*Task requirements*
Continue the abstract on tax compliance under uncertain tax law from its last sentence.

*Page extract*
# # # # #
Abstract

This Article examines the optimal level of tax compliance and the optimal penalty for noncompliance in circumstances in which the tax law is substantively uncertain – that is, when the precise application of the Internal Revenue Code to a particular situation is not clear. In such situations, two interesting questions arise: First, as a normative matter, how certain should a taxpayer be before she relies on a particular interpretation of a substantively uncertain tax rule? That is, if a particular position is not clearly prohibited, but neither is it clearly allowed, under the tax law, what is the appropriate threshold of confidence that the taxpayer ought to have before engaging in the transaction? Second, what penalty regime would give the taxpayer the right incentive with respect to relying on substantively uncertain tax law?
# # # # #
*Data section*
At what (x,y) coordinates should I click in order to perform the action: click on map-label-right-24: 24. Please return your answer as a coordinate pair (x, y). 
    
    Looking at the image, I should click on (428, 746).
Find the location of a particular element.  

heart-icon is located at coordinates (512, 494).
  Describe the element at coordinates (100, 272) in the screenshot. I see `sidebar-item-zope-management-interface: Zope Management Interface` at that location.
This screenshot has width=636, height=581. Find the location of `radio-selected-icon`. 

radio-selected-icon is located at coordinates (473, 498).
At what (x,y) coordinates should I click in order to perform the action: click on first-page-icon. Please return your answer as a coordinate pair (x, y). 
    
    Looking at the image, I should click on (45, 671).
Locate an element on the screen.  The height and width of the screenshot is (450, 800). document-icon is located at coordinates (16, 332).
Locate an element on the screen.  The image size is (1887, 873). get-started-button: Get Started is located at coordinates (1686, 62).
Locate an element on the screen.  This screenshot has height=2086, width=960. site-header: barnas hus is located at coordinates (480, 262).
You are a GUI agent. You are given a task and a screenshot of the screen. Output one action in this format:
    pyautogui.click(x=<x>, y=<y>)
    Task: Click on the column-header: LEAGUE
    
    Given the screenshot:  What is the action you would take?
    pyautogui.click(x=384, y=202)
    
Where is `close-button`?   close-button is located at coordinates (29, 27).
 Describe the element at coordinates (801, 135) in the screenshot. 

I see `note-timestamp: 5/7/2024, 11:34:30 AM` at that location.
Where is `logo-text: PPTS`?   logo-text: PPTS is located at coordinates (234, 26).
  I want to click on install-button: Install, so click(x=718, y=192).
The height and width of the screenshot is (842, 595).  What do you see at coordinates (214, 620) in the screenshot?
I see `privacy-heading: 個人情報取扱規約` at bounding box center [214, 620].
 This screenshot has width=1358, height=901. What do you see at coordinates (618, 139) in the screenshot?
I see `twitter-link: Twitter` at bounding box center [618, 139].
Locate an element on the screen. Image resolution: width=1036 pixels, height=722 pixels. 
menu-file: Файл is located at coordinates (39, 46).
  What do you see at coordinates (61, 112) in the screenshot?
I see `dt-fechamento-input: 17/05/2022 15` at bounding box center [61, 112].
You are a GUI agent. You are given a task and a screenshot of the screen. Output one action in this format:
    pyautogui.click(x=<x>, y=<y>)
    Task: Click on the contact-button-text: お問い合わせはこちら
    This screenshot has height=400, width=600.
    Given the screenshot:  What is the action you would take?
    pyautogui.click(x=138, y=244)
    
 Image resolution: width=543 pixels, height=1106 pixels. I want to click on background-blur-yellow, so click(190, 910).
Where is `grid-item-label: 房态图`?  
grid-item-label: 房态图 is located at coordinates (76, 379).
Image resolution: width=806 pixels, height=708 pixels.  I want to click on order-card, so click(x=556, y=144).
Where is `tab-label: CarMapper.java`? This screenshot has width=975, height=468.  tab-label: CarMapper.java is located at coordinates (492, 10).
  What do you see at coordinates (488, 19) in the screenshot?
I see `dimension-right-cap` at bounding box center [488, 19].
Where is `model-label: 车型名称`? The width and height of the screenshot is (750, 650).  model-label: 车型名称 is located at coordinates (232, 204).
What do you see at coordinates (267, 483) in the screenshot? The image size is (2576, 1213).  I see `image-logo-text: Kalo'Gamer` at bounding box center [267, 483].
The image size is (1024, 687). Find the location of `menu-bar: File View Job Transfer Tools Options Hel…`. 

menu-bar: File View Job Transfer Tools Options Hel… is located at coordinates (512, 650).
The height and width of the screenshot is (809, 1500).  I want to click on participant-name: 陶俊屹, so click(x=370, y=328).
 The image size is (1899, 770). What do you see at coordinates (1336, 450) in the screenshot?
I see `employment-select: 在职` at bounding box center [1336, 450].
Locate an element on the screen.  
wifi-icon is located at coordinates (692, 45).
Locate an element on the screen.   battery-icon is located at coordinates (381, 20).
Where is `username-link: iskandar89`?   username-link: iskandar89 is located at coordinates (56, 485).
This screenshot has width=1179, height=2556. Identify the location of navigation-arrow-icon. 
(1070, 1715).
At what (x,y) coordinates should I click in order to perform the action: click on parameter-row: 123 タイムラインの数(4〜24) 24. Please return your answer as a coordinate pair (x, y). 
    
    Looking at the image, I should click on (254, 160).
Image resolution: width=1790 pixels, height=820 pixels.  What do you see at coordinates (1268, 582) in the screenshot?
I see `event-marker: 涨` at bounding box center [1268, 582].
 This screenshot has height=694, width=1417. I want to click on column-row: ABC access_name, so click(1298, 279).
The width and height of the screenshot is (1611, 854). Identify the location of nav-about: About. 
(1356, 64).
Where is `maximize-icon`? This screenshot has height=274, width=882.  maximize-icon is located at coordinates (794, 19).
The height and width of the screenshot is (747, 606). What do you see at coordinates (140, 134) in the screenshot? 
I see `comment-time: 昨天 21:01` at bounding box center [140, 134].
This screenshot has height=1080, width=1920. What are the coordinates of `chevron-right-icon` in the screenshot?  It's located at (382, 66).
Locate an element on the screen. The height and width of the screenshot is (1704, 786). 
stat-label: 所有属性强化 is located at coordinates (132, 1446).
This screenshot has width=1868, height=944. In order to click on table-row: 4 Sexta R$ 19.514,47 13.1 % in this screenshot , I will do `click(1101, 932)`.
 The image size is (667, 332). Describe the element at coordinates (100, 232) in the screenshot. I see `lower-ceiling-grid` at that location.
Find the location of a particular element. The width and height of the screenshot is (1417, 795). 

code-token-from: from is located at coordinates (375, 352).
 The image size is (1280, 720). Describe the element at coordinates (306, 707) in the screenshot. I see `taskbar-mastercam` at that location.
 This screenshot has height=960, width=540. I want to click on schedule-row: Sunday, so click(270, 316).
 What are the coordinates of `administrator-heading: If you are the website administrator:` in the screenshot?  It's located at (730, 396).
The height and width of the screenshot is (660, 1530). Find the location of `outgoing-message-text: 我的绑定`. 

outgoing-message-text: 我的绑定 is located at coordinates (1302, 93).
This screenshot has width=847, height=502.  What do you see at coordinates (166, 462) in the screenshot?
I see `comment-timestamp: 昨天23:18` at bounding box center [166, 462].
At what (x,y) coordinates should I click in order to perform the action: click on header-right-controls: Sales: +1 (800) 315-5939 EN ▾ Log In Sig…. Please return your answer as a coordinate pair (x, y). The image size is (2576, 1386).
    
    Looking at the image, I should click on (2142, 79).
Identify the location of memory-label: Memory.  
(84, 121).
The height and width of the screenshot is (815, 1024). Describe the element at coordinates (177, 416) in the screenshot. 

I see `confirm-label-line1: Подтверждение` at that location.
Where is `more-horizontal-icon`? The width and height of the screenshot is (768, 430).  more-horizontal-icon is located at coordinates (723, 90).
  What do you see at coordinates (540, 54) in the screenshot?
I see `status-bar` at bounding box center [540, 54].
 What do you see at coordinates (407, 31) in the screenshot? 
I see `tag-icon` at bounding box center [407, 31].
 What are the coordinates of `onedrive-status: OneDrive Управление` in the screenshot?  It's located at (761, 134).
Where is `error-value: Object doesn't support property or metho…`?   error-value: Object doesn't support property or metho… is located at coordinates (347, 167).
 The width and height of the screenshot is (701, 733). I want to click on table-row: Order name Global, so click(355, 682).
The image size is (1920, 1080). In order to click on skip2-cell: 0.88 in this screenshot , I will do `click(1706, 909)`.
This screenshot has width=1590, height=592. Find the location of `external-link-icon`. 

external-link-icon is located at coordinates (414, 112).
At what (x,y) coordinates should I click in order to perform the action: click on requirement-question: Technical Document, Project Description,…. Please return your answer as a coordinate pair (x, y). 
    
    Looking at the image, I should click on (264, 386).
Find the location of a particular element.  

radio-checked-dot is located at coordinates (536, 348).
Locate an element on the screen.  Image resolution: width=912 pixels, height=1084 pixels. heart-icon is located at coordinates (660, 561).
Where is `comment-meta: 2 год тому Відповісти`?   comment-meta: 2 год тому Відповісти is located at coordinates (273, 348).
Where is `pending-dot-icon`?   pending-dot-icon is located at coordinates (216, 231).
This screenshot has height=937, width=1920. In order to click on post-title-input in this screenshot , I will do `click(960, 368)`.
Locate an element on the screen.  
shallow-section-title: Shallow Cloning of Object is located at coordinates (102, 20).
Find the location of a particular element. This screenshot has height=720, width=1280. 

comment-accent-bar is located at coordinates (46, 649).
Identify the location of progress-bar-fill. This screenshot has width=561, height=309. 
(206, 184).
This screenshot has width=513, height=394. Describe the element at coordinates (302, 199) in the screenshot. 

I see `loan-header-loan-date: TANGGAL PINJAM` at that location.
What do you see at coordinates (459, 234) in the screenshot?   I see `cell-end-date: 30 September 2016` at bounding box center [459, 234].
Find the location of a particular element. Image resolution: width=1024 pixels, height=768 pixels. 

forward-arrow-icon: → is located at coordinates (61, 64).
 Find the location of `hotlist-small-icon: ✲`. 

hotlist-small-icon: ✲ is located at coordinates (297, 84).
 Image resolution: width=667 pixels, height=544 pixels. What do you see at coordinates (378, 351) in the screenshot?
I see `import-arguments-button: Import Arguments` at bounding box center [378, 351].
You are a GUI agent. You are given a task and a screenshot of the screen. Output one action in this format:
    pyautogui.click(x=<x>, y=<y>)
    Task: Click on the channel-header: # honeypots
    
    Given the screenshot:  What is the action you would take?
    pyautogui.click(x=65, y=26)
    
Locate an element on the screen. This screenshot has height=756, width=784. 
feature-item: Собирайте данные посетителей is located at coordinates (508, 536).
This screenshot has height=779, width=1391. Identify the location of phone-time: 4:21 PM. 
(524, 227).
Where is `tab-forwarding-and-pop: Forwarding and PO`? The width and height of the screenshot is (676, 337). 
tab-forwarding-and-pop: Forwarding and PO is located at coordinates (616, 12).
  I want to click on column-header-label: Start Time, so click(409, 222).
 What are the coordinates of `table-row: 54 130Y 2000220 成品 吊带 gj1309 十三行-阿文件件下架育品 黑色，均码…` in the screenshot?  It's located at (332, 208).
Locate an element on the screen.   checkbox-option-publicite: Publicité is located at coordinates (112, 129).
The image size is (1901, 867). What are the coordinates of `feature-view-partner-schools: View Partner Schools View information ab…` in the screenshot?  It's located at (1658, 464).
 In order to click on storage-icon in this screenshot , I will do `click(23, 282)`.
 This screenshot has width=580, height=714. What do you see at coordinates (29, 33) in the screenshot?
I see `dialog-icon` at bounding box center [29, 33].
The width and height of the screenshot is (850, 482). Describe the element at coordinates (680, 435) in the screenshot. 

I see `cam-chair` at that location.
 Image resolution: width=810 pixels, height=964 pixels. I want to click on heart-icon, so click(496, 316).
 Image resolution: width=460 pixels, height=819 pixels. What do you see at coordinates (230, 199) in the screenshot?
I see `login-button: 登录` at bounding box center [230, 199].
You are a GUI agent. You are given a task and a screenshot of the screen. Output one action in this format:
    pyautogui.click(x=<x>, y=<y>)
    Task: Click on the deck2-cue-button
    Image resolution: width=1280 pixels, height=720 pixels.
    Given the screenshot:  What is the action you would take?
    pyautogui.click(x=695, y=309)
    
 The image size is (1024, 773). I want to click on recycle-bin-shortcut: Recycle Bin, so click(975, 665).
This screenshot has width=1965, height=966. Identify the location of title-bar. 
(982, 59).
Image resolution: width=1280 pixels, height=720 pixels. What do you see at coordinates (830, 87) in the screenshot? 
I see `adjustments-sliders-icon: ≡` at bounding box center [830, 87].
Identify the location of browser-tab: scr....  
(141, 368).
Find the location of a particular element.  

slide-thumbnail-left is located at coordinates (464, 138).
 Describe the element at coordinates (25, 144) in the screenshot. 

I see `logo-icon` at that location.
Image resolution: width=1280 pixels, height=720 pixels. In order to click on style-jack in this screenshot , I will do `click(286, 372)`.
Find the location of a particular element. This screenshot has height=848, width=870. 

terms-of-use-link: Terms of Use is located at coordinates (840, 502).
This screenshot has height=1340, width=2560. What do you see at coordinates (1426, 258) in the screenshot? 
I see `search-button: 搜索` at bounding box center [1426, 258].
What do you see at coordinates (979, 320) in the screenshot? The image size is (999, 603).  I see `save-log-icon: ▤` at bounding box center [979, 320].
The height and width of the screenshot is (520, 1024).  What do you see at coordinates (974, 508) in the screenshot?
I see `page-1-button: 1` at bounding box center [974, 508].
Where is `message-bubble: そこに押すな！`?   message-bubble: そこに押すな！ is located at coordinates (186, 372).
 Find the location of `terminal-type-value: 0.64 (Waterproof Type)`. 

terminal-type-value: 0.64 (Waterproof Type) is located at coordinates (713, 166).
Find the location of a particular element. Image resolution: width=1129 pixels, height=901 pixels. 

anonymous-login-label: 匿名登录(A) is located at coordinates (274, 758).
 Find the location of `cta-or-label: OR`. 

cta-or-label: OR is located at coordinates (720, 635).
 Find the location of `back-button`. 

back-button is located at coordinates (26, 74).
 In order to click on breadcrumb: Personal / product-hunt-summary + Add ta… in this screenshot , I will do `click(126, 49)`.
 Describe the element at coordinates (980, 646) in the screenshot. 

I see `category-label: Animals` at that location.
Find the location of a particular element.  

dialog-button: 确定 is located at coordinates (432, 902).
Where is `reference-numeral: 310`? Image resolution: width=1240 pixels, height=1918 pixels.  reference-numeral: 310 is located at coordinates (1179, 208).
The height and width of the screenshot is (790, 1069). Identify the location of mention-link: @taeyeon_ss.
# # # # #
*Answer*
With these questions in mind, the Article shows that, applying standard assumptions from the economic literature on deterrence, the optimal tax penalty regime – the one that would induce the optimal reliance (or non-reliance) on uncertain tax laws depending on the circumstances – would involve (a) a rule of strict liability with respect to taxes owed as well as to the penalty, and (b) a penalty that roughly approximates the famous Bentham-Becker punitive fine, calculated by dividing the harm (here, the underpaid tax) by the ex ante probability that the harm would be detected. The Article also explains why a fault-based approach to tax penalties, under the standard assumptions of the classical deterrence model, would not work as well as the strict liability approach. This is because the fault-based approach has comparatively high administrative costs, cannot properly regulate “activity levels,” and has relatively unattractive distributional consequences. The Article concludes, however, that if Bentham-Becker level penalties or if wide-spread use of tax liability insurance are not feasible, there is a good argument for the use of a fault-based penalty regime, a regime not entirely unlike the one currently in force. The analysis of this Article may have implications for any area of law where the substantive law is uncertain.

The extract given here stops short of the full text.